Unique Asana: The Angel Opens Her Eyes.

Photo credit: Tanya Lee Markul

Unique Asana is a series of stories about personal journeys and the impact yoga has on different people’s lives. 

I have written this after an afternoon with Helena Hertz Melkjorsen.

We sat on a corner in Nørrebro, Denmark—it’s similar to a tiny pocket of the East Village, a little grimy, lots of people outdoors, and colourful with a recognizable pulse. With the humming of traffic just meters from our bench and the clicks and clacks of construction in the distance, Helena’s words rang softly from the depths of her heart, straight into my ears. They came from places yet to be explored, from spaces still too dark to enter and from the vulnerable expression of her physical body and the radiating space between her brows.

I couldn’t help to think over and over to myself: she’s stronger than she realizes. She’s beautiful, sweet and she’s broken. She has something to share, it’s still blossoming inside of her, emanating from her. She has it. It’s nestled in the palms of her hands and behind her eyes, and she wants us to have it, to feel it.

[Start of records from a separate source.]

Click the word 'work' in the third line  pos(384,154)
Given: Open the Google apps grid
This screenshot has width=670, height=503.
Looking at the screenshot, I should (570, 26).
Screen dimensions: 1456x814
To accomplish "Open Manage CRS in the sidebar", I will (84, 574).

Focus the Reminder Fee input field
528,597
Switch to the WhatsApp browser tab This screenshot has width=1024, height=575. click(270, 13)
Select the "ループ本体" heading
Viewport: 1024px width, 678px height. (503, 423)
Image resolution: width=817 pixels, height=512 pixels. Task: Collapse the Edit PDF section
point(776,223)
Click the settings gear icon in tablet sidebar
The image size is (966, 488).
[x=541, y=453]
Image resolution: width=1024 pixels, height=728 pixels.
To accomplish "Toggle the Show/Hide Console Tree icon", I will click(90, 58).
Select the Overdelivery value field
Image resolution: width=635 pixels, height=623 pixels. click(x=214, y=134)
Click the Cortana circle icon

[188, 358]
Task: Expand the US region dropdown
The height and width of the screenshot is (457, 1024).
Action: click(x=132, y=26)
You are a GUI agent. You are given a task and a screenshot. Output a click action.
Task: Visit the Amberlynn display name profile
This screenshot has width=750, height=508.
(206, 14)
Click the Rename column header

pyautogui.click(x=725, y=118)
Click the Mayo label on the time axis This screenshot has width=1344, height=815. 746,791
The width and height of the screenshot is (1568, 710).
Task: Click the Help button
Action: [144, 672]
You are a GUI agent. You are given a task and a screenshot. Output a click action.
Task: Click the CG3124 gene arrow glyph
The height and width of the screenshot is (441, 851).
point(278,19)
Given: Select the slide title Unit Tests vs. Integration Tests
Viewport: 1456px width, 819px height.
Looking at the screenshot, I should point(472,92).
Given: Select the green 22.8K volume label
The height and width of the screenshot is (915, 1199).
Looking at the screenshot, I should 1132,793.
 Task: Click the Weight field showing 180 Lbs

As I sat listening to her, the sun warming the tops of our heads, I couldn’t help to think that she felt like this song:

http://www.youtube.com/watch?v=9NVezhhCl34

Lightning Crashes.

Let’s go all the way back to the year 1975. Her father wanted to have children. Her mother did not, yet Helena was destined to exist—she broke through the condom (or “she defied preservatives”) and nine months later, a baby girl was born. At just three months of age she was put into daytime foster care. Days in foster care turned into nights and nights into weeks. After four years, her parents divorced, and those weeks turned into full-time foster care.

“Am I a bad mother because I don’t want my child?”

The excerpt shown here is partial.